Somehow you have taken that to imply "judgement" and "oppressive" ... I suspect that is because of how you see many "christians" acting. I don't see God as oppressive in Scripture ... on the other hand I see Him as the great Judge. I'm not sure why that feels bad to you unless you presume some prejudice in that - a human attribute - not God's.

Anonymous said...

So what I hear you saying, and please clarify is that God's sovereignty is above his nature of love. That God's reason for mission is because he's offended.

I realize that this is not what you may be saying so please help me with this.

ricki said...

God is sovereign. One of the characteristics of His nature is love (so much so that He would be the perfect definition of love). The purpose of mission is to glorify Him.

He is glorified in mission because in doing mission we reflect who He is and the process procreates more image-bearers. In doing mission those who were once in bondage, dead in their sins, are made alive in Him. In that, what they could not accomplish was accomplish in, by, and through Him. He is glorified.
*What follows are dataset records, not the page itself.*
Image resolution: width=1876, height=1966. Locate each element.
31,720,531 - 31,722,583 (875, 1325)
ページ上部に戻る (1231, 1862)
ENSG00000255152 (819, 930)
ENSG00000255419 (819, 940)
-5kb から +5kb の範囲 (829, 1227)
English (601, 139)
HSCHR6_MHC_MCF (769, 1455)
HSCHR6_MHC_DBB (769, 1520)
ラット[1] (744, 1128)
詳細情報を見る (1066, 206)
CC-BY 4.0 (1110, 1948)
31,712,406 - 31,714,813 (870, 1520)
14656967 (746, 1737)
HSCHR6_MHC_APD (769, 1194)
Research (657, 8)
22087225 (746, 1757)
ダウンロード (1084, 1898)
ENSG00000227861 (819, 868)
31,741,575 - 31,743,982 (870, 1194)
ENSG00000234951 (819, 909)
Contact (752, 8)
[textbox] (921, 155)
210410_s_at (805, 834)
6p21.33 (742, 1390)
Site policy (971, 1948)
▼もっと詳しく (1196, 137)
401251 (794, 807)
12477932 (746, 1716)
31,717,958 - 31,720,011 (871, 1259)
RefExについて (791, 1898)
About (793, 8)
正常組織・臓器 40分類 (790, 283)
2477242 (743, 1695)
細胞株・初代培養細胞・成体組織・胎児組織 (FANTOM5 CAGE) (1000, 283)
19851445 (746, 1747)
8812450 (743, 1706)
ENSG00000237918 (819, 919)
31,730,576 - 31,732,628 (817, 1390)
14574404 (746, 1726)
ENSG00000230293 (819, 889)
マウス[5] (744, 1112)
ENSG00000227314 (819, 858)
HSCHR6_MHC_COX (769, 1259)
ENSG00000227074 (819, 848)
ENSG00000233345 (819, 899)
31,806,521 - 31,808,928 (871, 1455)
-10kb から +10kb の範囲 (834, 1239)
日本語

Mission to save man with no glory to God is not possible and not His purpose. The purpose of mission is to save man which ultimately glorifies God.

"Offense" is not in the equation. God is glorified (not a knee jerk reaction to His frustration to sin) when a rebel sinner is rescued. Yes man is helped but more so, someone who was once His enemy is now His friend.

Anonymous said...

If its not offense then why does Piper use "belittle" then. The original statement suggests God is offended.

ricki said...

Ah, now I'm following you. Belittling is what man is doing not how God is feeling.

Fallen man is not only not glorifying God, he is in open rebellion substituting himself in God's place.

God is not smashing the man, He is redeeming Him from one who formerly cursed God to one who glorifies God. In that the man is benefited but more importantly, God is glorified because His mercy, grace, love, ... is now demonstrated in one who deserved none of it.

Anonymous said...

I think unfortunately this is the way Piper comes off to a lot of people. What he says regarding sovereignty makes it seems like God is offended.

And from my perspective God is beyond that. He's redemptive. He hates seeing us break ourselves.